Showing posts with label Munich. Show all posts
Showing posts with label Munich. Show all posts

Thursday, September 6, 2012

Rebroadcast of Episode One of Montreal by Words (and off to Europe!)

We are rebroadcasting Episode One of Montreal by Words which looks at the historical novel, The Goodtime Girl, by Montreal writer, Tess Fragoulis. We also talk to Vancouver writer, Peter Tupper about his piece from the spring 2012 edition of Maisonneuve Magazine. The piece considers the life of Maria Monk and the shocking tale she told about the depraved life behind the walls of a 19th century Montreal convent.

In the meantime, I am off to Europe for 10 days, visiting Paris, Munich and ending~up in Berlin to see events and meet with people at the International Literary Festival in Berlin. I will try blogging from the road so stay tuned.

Saturday, August 25, 2012

Reading Places

Because of my upcoming European trip, I am trying to read a few books set in Munich or Berlin. It makes traveling to a city much more interesting if there is a bit of context in the streets or parks where you walk. Berlin is a city rich with art  - whether, literary, cinematic, performance-based. Munich is less so but there are still several novels set there which I have on my short-term list.

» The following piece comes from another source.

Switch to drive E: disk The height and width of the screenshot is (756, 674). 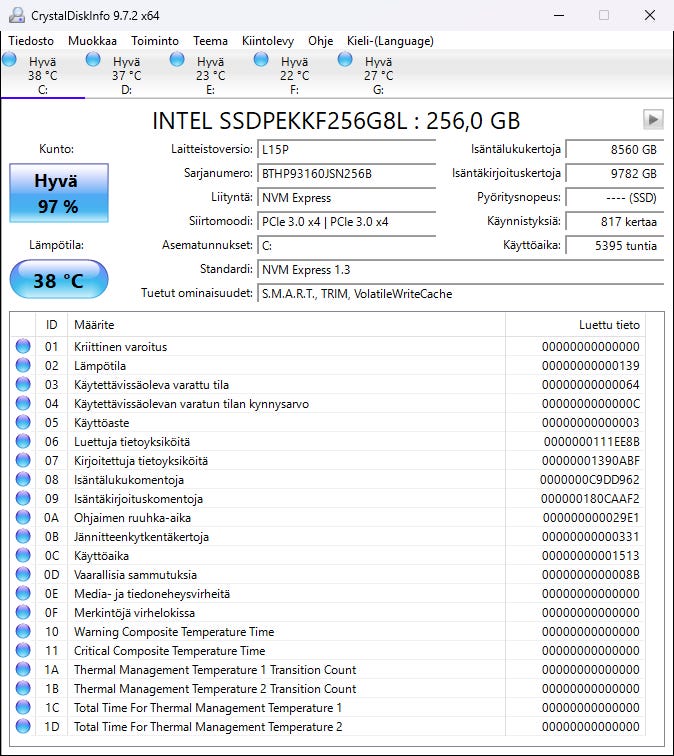coord(210,75)
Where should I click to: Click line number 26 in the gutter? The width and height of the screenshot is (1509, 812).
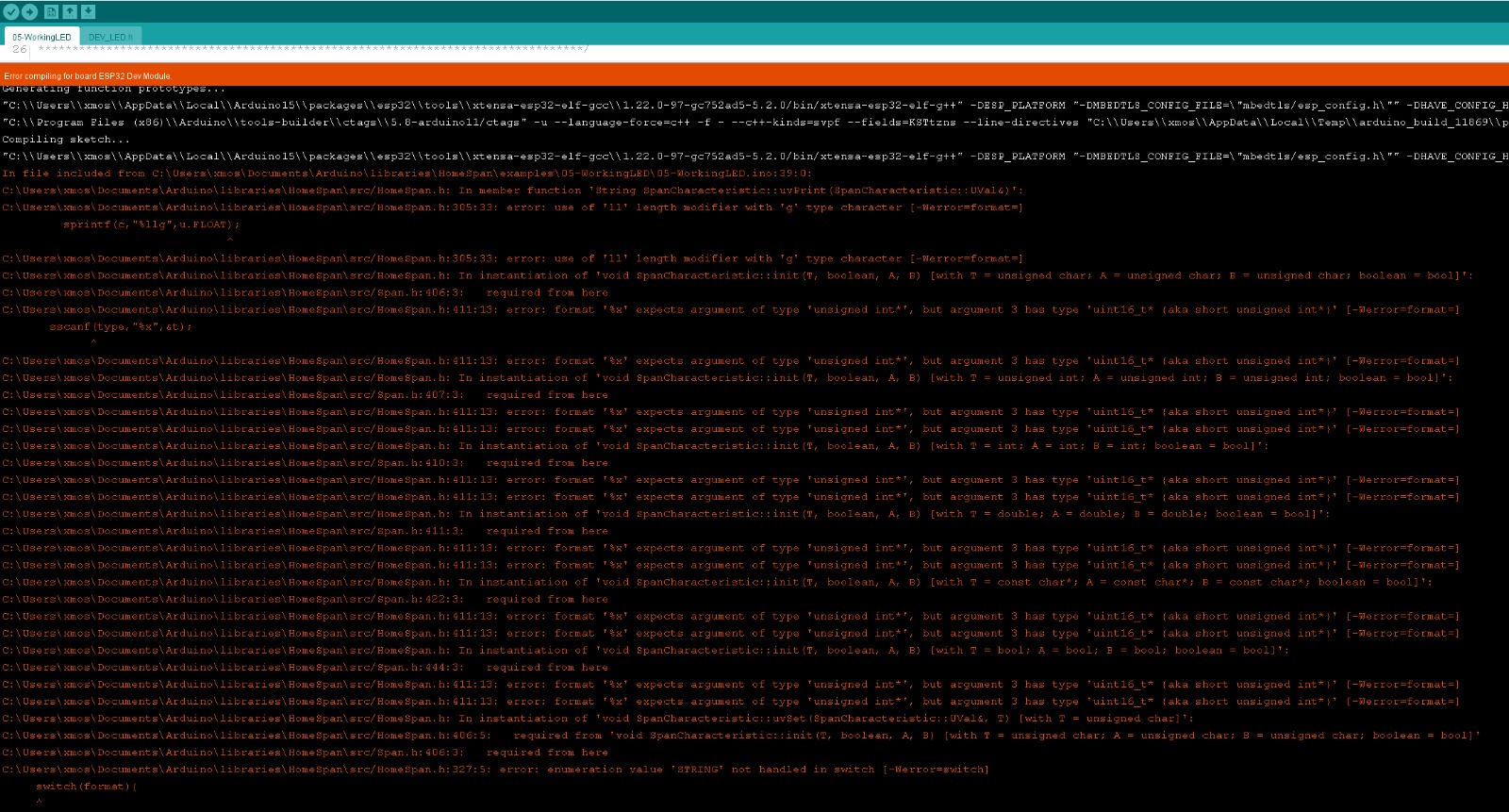[19, 49]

First and foremost is the work of Thomas Mann. His stories and novels often take a real world place and invert it or give it a dreamlike quality: the Swiss sanatorium in The Magic Mountain, the erotic and desolate canals (and beach?) in Death in Venice. Though he doesn't do much with place, his works still feel like they are integrated in a unique way with place.

Looking for Borges in Buenos Aires
It's interesting to me how certain writers need to ground their writing in real life places, that naming streets and parks and specific buildings anchors the setting, gives it tangible real world moments that make readers ( or at least me) want to see the actual corner, the building, the park (Google street view is excellent for this and often highly distracting). Orhan Pamuk does this with Istanbul. Roberto Bolano with Mexico City (among other places). Theodore Dreiser (and Henry James and Edith Wharton and many, many other writers) with New York City. Then there are writers who set their works in real life locations but the settings somehow don't reflect the reality of the city, don't capture its essence: I think of Thomas Mann but also of Kazuo Ishiguro, Borges, Juan Carlos Onetti, Julio Cortazar. These writers create alternate versions of their cities or settings or their writings reflect more internal concerns and they are less interested in the concrete, trees and earth of actual physical location.

Right now I am reading The Traitor's Emblem by Juan Gomez-Juraldo, largely set in Munich of the early 20th century, and sensing how Munich operates in his book makes me really look forward to putting my own feet down there in a few weeks.